==== DATASET RECORDS

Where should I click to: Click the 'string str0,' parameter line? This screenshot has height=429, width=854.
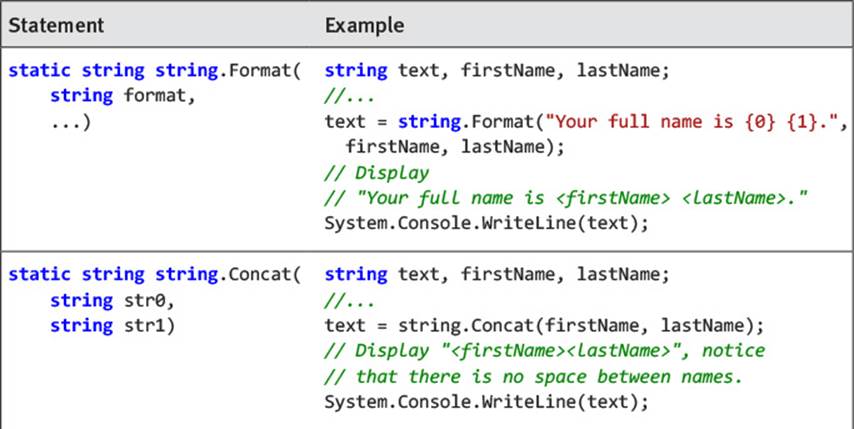(112, 300)
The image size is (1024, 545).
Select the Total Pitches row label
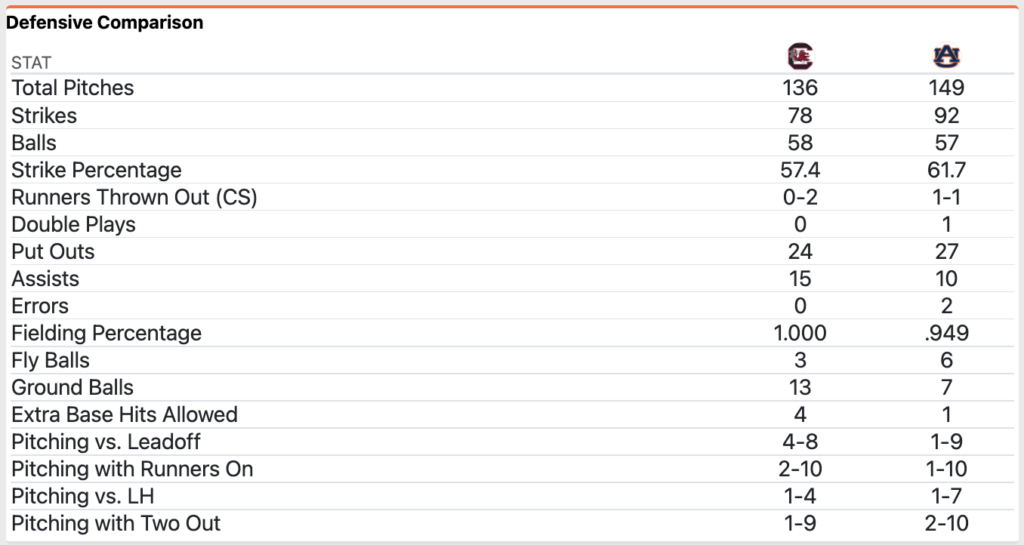[x=72, y=88]
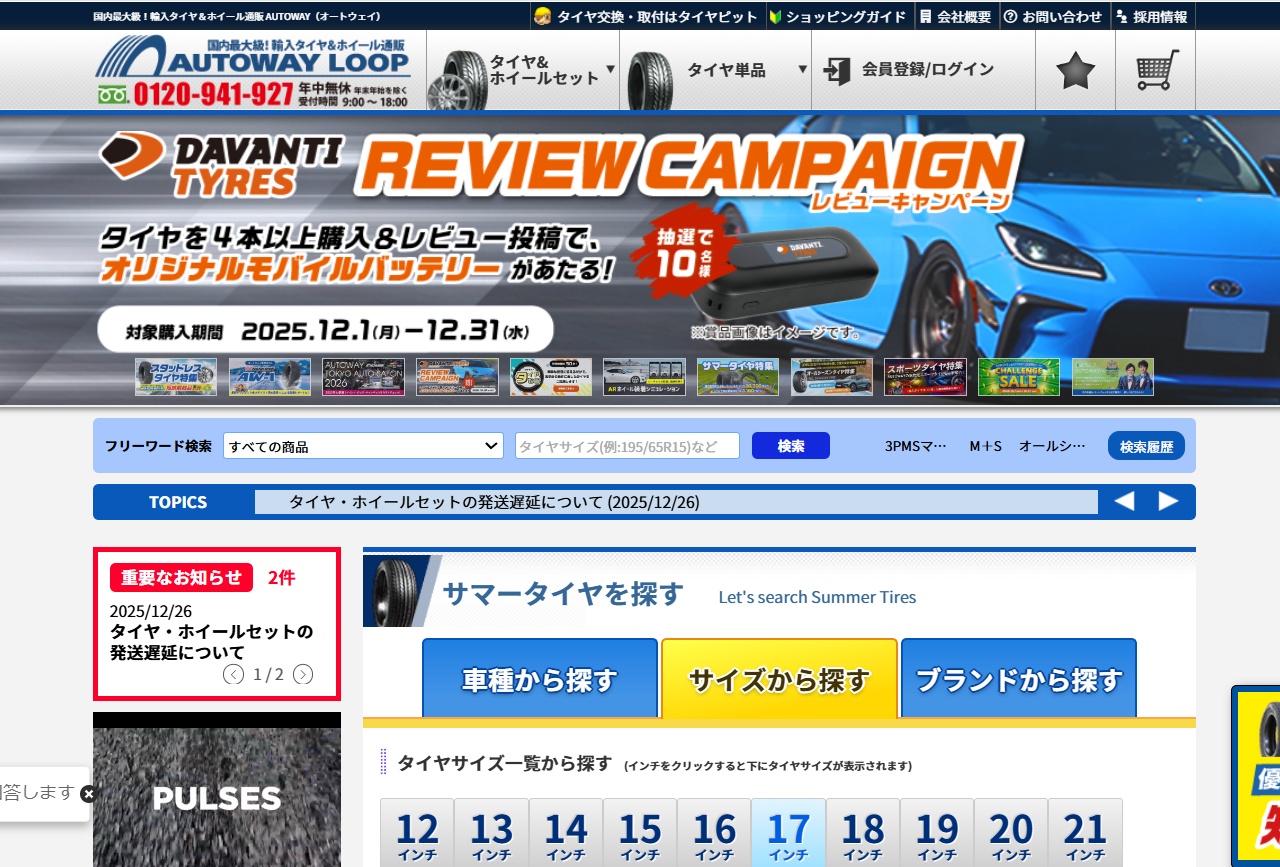Click the person icon beside 採用情報
Screen dimensions: 1280x867
[1124, 16]
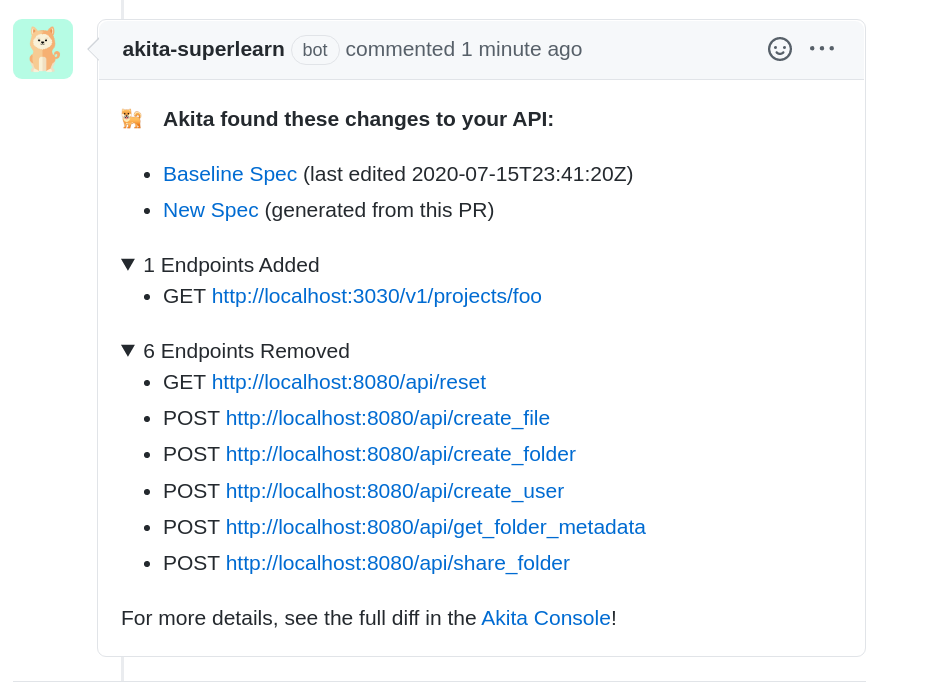Viewport: 946px width, 682px height.
Task: Open the v1/projects/foo endpoint link
Action: pyautogui.click(x=376, y=296)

========

TASK ITEM - Omit the pictures and reproduce the records above exactly.

TASK RESPONSE -
Where should I click to: Click the 'string str0,' parameter line? This screenshot has height=429, width=854.
(112, 300)
The image size is (1024, 545).
Select the Total Pitches row label
[x=72, y=88]
Click the person icon beside 採用情報
Screen dimensions: 1280x867
[1124, 16]
Viewport: 946px width, 682px height.
Task: Open the v1/projects/foo endpoint link
Action: pyautogui.click(x=376, y=296)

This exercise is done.